Paul Egan, Frank Ropinske, and The United West Suburban Commuters Committee, Appellants, v. Chicago, Aurora & Elgin Railway Company, Chicago Transit Authority, George R. Perrine et al., Appellees.

Gen. No. 47,370.

First District, First Division.

September 29, 1958.

Released for publication October 23, 1958.

*131Harry R. Booth, of Chicago, for plaintiffs-appellants.

William J. Lynch, William S. Allen, Joseph P. Roth, James E. Hastings of Chicago, for Chicago Transit Authority, appellee.
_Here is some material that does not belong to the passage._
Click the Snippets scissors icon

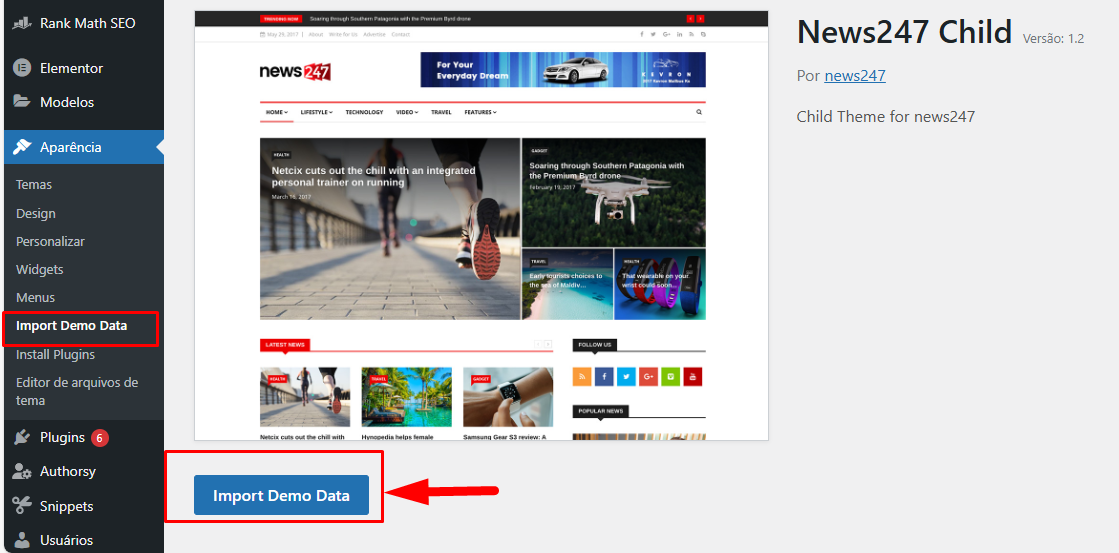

Friedman, Zoline & Rosenfield of Chicago (Joseph T. Zoline, Morton J. Haberman, of counsel) for Chicago, Aurora and Elgin Railway Company, defendantappellee.

Latham Castle, Attorney General, Harry R. Begley, Special Assistant Attorney General (Elmer Michael Walsh, Jr., of counsel) for Illinois Commerce Commission, appellee.

JUSTICE ROBSON

delivered the opinion of the court.

This is an appeal from an order dismissing an amended complaint for temporary and permanent injunctive relief compelling the Chicago, Aurora & Elgin Railway Company (hereinafter called the Railroad) to restore passenger service between certain cities and villages west of Chicago and the Chicago loop. Plaintiff is the Mayor of Aurora, one of the cities formerly serviced by the Railroad. Defendants are the Railroad, the Chicago Transit Authority, and members of the Illinois Commerce Commission. Plaintiffs have confined the scope of their appeal to the single question of the jurisdiction of the court of equity over the subject matter of the complaint.

The facts pertinent to a decision are that prior to September, 1953, the Railroad operated á' passenger service for commuters between the Chicago loop and the cities of Aurora, Elgin, Batavia, and certain intermediate western suburbs. A portion of the right of way used by the Railroad was an elevated structure *132owned by tbe Chicago Transit Authority. During the construction of the Congress Street Expressway in Chicago, neither the Transit Authority nor the Railroad was able to make use of this structure. By agreement with the State and the City of Chicago, the trains of the Transit Authority were rerouted over a street-level right of way several blocks away. It was not feasible for the Railroad also to employ the new route because of congested vehicular traffic during the morning and evening rush hours when its own traffic was the heaviest. In January, 1952, the Railroad petitioned the Illinois Commerce Commission for authority to suspend operation into the loop pending the completion of the Expressway. After extensive hearings before the Commission the Railroad was allowed to establish its eastern terminus in the Village of Forest Park where its own right of way had connected with that of the Transit Authority. The West Suburban Transportation Council appealed to the Circuit Court of Du Page County to have the order of the Commission set aside. The order was upheld and a subsequent appeal to the Illinois Supreme Court was dismissed.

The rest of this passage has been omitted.